I come to a stop there, just staring at Mardew and stumbling into silence. I couldn’t help it. His hand – his left hand, not the cutter hand – had gone inside his jacket and was touching on something there. Something that was sitting on his belt, or else was tucked inside it.
He kicked his foot against the sole of my boot, all impatient. “What is it I got to say?”
“You… you say…” I moved my hand in a circle, like I was trying to remember the words. But I wasn’t, for I had changed my mind. It was the DreamSleeve Mardew was putting his hand to! He had stuck it in his belt and brung it with him, so eager to make it be his that he couldn’t even wait until he got back home.
“Spit it out!” he said, kicking my boot again. “I’ll cut you, else. It ain’t no crime to kill a faceless man.”

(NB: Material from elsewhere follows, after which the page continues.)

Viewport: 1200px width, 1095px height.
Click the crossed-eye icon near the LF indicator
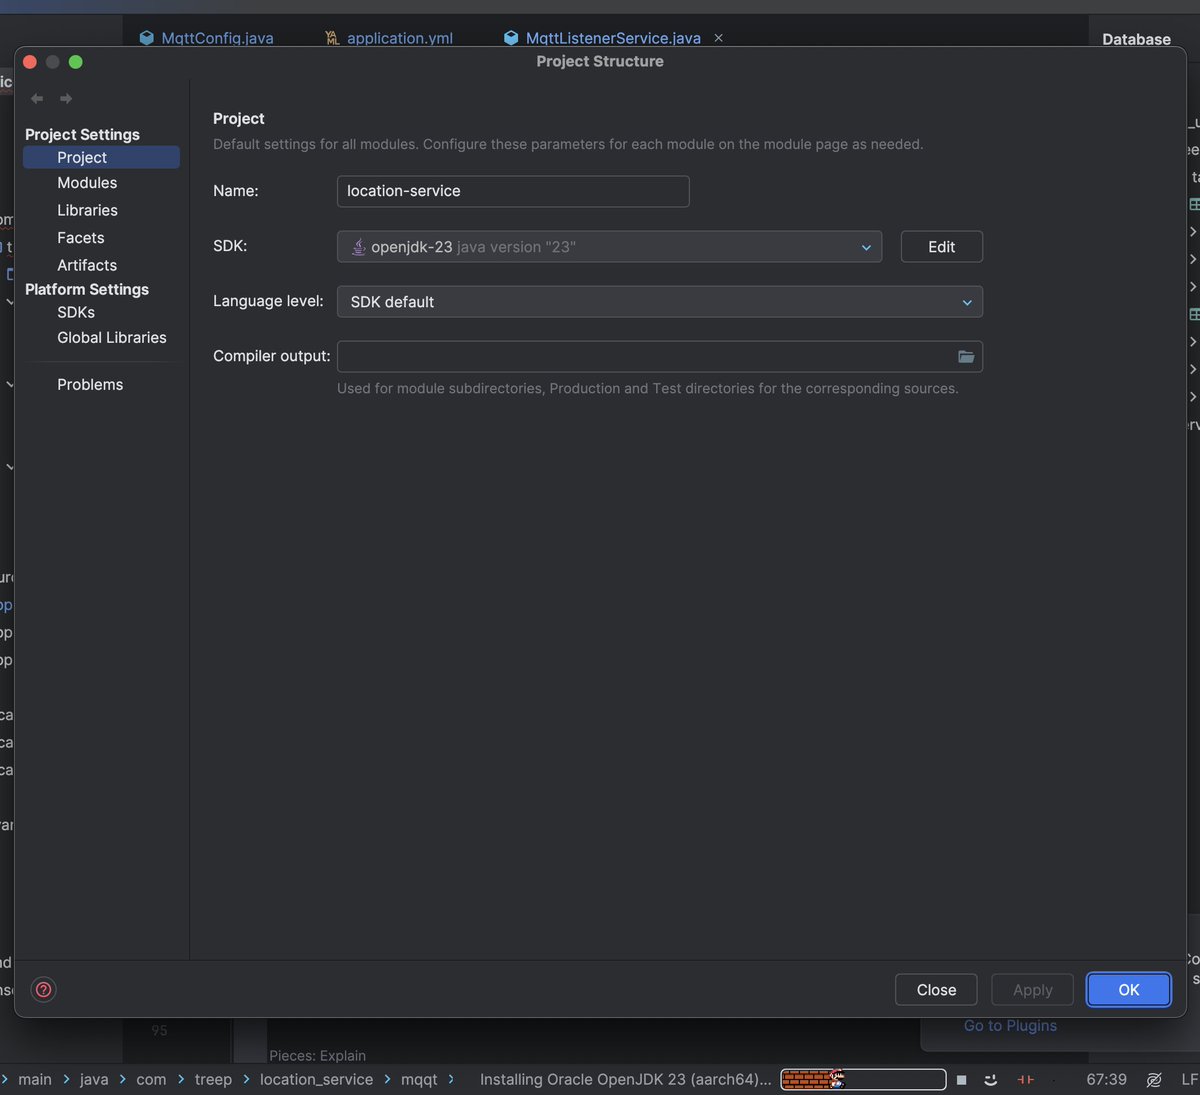(1153, 1079)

A dead calm come over me. “But I ain’t one, Mardew,” I says. “I won’t take that name from you.”
“You’ll take it if I give it.”
“No, I won’t,” I told him. “I’m Koli Rampart.” I said it loud and clear. I almost shouted it. And for good measure I said it over again, loud enough to rouse up them birds again and send them scattering. “Koli Rampart!”
“Okay, if I got to teach you, I’m going to teach you proper.” Mardew lifted up the cutter and pointed it right at me.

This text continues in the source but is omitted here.